Record extracts Start Marker

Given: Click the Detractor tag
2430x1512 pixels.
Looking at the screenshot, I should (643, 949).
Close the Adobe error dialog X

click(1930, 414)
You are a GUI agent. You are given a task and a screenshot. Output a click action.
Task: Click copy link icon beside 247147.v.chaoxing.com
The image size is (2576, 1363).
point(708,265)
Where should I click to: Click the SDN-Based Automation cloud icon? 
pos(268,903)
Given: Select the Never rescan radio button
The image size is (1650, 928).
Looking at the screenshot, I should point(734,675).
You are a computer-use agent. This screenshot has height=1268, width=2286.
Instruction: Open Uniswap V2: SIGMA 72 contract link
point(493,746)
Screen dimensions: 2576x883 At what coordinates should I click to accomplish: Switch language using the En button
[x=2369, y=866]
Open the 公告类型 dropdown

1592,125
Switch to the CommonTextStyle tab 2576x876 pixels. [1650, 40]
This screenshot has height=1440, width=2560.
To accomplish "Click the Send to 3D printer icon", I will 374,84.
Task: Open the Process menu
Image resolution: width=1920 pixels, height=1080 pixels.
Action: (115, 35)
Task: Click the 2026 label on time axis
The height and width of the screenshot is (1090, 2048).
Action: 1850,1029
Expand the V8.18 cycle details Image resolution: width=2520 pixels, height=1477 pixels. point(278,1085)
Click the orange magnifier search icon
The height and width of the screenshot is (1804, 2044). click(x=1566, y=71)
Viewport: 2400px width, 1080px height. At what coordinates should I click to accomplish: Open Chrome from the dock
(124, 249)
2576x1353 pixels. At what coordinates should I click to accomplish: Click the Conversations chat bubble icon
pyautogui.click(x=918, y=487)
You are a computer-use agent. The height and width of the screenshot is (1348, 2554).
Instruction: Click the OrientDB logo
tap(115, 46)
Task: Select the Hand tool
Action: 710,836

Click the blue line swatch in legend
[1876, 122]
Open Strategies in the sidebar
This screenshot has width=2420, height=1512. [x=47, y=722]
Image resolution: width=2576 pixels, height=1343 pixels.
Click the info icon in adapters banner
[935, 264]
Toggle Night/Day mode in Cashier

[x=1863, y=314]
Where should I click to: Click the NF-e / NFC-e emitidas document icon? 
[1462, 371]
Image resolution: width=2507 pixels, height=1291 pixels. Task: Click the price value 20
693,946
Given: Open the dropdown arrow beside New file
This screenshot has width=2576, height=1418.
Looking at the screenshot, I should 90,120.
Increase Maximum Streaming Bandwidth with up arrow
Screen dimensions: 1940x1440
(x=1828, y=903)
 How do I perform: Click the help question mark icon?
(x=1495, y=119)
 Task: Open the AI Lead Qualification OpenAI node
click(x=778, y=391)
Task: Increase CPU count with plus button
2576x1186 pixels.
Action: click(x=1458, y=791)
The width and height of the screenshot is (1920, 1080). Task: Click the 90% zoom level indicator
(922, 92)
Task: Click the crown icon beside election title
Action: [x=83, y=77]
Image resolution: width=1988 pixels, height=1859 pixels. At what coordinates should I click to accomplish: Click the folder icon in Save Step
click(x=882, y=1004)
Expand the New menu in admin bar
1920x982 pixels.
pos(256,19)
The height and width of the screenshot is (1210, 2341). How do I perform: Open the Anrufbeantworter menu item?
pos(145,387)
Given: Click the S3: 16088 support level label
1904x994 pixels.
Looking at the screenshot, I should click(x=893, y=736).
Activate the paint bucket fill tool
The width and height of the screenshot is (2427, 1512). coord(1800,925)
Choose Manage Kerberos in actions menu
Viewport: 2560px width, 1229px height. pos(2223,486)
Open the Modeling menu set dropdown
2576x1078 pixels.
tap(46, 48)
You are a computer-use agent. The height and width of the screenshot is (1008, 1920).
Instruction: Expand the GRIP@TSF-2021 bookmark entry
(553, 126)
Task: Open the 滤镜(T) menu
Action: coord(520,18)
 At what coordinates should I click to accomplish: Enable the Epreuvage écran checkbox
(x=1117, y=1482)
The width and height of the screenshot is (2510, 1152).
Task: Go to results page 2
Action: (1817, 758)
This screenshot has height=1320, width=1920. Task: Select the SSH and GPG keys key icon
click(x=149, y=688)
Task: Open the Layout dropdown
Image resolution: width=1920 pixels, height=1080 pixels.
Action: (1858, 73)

Record extracts End Marker

In your answer, repeat each of the records exactly.

▸ **Response to the exercise**
Given: Click the Detractor tag
2430x1512 pixels.
Looking at the screenshot, I should (643, 949).
Close the Adobe error dialog X

click(1930, 414)
You are a GUI agent. You are given a task and a screenshot. Output a click action.
Task: Click copy link icon beside 247147.v.chaoxing.com
The image size is (2576, 1363).
point(708,265)
Where should I click to: Click the SDN-Based Automation cloud icon? 
pos(268,903)
Given: Select the Never rescan radio button
The image size is (1650, 928).
Looking at the screenshot, I should point(734,675).
You are a computer-use agent. This screenshot has height=1268, width=2286.
Instruction: Open Uniswap V2: SIGMA 72 contract link
point(493,746)
Screen dimensions: 2576x883 At what coordinates should I click to accomplish: Switch language using the En button
[x=2369, y=866]
Open the 公告类型 dropdown

1592,125
Switch to the CommonTextStyle tab 2576x876 pixels. [1650, 40]
This screenshot has height=1440, width=2560.
To accomplish "Click the Send to 3D printer icon", I will 374,84.
Task: Open the Process menu
Image resolution: width=1920 pixels, height=1080 pixels.
Action: (115, 35)
Task: Click the 2026 label on time axis
The height and width of the screenshot is (1090, 2048).
Action: 1850,1029
Expand the V8.18 cycle details Image resolution: width=2520 pixels, height=1477 pixels. point(278,1085)
Click the orange magnifier search icon
The height and width of the screenshot is (1804, 2044). click(x=1566, y=71)
Viewport: 2400px width, 1080px height. At what coordinates should I click to accomplish: Open Chrome from the dock
(124, 249)
2576x1353 pixels. At what coordinates should I click to accomplish: Click the Conversations chat bubble icon
pyautogui.click(x=918, y=487)
You are a computer-use agent. The height and width of the screenshot is (1348, 2554).
Instruction: Click the OrientDB logo
tap(115, 46)
Task: Select the Hand tool
Action: 710,836

Click the blue line swatch in legend
[1876, 122]
Open Strategies in the sidebar
This screenshot has width=2420, height=1512. [x=47, y=722]
Image resolution: width=2576 pixels, height=1343 pixels.
Click the info icon in adapters banner
[935, 264]
Toggle Night/Day mode in Cashier

[x=1863, y=314]
Where should I click to: Click the NF-e / NFC-e emitidas document icon? 
[1462, 371]
Image resolution: width=2507 pixels, height=1291 pixels. Task: Click the price value 20
693,946
Given: Open the dropdown arrow beside New file
This screenshot has width=2576, height=1418.
Looking at the screenshot, I should 90,120.
Increase Maximum Streaming Bandwidth with up arrow
Screen dimensions: 1940x1440
(x=1828, y=903)
 How do I perform: Click the help question mark icon?
(x=1495, y=119)
 Task: Open the AI Lead Qualification OpenAI node
click(x=778, y=391)
Task: Increase CPU count with plus button
2576x1186 pixels.
Action: click(x=1458, y=791)
The width and height of the screenshot is (1920, 1080). Task: Click the 90% zoom level indicator
(922, 92)
Task: Click the crown icon beside election title
Action: [x=83, y=77]
Image resolution: width=1988 pixels, height=1859 pixels. At what coordinates should I click to accomplish: Click the folder icon in Save Step
click(x=882, y=1004)
Expand the New menu in admin bar
1920x982 pixels.
pos(256,19)
The height and width of the screenshot is (1210, 2341). How do I perform: Open the Anrufbeantworter menu item?
pos(145,387)
Given: Click the S3: 16088 support level label
1904x994 pixels.
Looking at the screenshot, I should click(x=893, y=736).
Activate the paint bucket fill tool
The width and height of the screenshot is (2427, 1512). coord(1800,925)
Choose Manage Kerberos in actions menu
Viewport: 2560px width, 1229px height. pos(2223,486)
Open the Modeling menu set dropdown
2576x1078 pixels.
tap(46, 48)
You are a computer-use agent. The height and width of the screenshot is (1008, 1920).
Instruction: Expand the GRIP@TSF-2021 bookmark entry
(553, 126)
Task: Open the 滤镜(T) menu
Action: coord(520,18)
 At what coordinates should I click to accomplish: Enable the Epreuvage écran checkbox
(x=1117, y=1482)
The width and height of the screenshot is (2510, 1152).
Task: Go to results page 2
Action: (1817, 758)
This screenshot has height=1320, width=1920. Task: Select the SSH and GPG keys key icon
click(x=149, y=688)
Task: Open the Layout dropdown
Image resolution: width=1920 pixels, height=1080 pixels.
Action: (1858, 73)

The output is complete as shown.